# Ammazza che sveglia!



## Arzhela

Bonjour tout le monde,

Je ne sais pas comment traduire cette phrase.
Contexte : Une femme gifle violemment un homme devant ses amis. Ça fait rire l'un d'eux qui dit 'Mmazza che sveglia!
Je suppose que cela veut dire quelque chose comme Elle n'y va pas de main morte! mais je n'en suis pas sure du tout.

Quelqu'un peut-il m'aider ? 
Grazie tante in anticipo per l'aiuto !


----------



## Kwistax

à priori, ça veut dire que la gifle réveille le bonhomme. Quel est le contexte? Est ce que le type qui se fait gifler est endormi ou ivre?


----------



## Arzhela

Ah D'accord ! Alors c'est du genre "Ça, ça vous réveille un homme!" ?
Non il n'est ni ivre ni endormi. Le gars a trahi la fille. Ils sont amants mais trempent aussi dans des affaires louches et il vient de l'amener dans une sorte de guet-apens où des types lui font du chantage. Donc elle le traite de "stronzo" et le gifle violemment.
Merci beaucoup !


----------



## Kwistax

Oui, _ça vous réveille un homme_, ça semble coller. 
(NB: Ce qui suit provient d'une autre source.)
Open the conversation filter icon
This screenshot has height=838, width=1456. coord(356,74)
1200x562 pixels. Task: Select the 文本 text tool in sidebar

Par contre _ammazza_, je ne connais pas cette interjection (qui vient d'ammazzare, je le comprends, mais en français je ne vois pas d'équivalent)


----------



## Fooler

Littéralement, tu peux le lire comme _Parbleu, quel fort réveil (a été la gifle pour l'homme) _ou, mais je ne connais pas l'histoire, _Parbleu, quelle intelligence_ /_ ruse_ (la femme a pour avoir réagit et giflé l'homme si voilement sans problèmes - être _sveglio/a_ en italien signifie, au delà de réveillé, être intelligent/malin/agir avec ruse).

Ma version


----------



## Arzhela

Après avoir réussi à me renseigner auprès d'un "natif", il semble que "Ammazza" dans ce genre de contexte, est une expression de surprise qu'on peut traduire tout simplement par "Wow!" Et "che sveglia" signifie "ça réveille" dans le sens "ça remet les idées en place".
Merci à vous deux pour vos réponses !


----------



## Necsus

È un'espressione tipicamente romana: "Ammazza (o Ammappa) che svejia!". Qui "che sveglia" si riferisce allo schiaffo. Treccani:
*ammazza *(o *ammàzzelo, ammàzzete*) interiez. [2a pers. sing. dell’imperat. di _ammazzare_], roman., pop. – Esclamazione di meraviglia, stupore o ammirazione, o anche per esprimere irritazione: _a._,_ è bellissimo!_; _a. che caldo! ammazzelo quanto è stato cattivo!_
*svéglia* s. f. [der. di _svegliare_ (deverbale a suffisso zero)]. –* 2.* fig. Pugno, schiaffo o altra percossa, o anche colpo e scoppio di proiettili e ordigni esplosivi, di grande forza, violenza o capacità distruttiva: _gli ha dato una s. da rigirargli la testa_; _tira certe s._,_ quel pugile_; _che sveglie!_,_devono essere proiettili di mortaio_, o _bombe da una tonnellata_.


----------



## Kwistax

Grazie per le chiare spiegazioni!


----------



## Necsus

Prego!


----------



## Arzhela

Molte grazie Necsus ! Molto istruttivo e molto interessante !


----------



## albyz

con il chiarimento di Nexus, a questo punto ci starebbe anche un:
(Oh) putain la baffe!


----------



## matoupaschat

albyz said:


> (Oh) putain la baffe!




Ciao Albyz!


----------



## albyz

matoupaschat said:


> Ciao Albyz!



ciao Matou,
quando ci vuole, ci vuole, e poi visto che prima della sberla era già volato uno "Stronzo!", direi che ci sta come i macheroni sotto il cacio .
... tra l'altro non sappiamo come sia stato tradotto lo "Stronzo!" ;-)


----------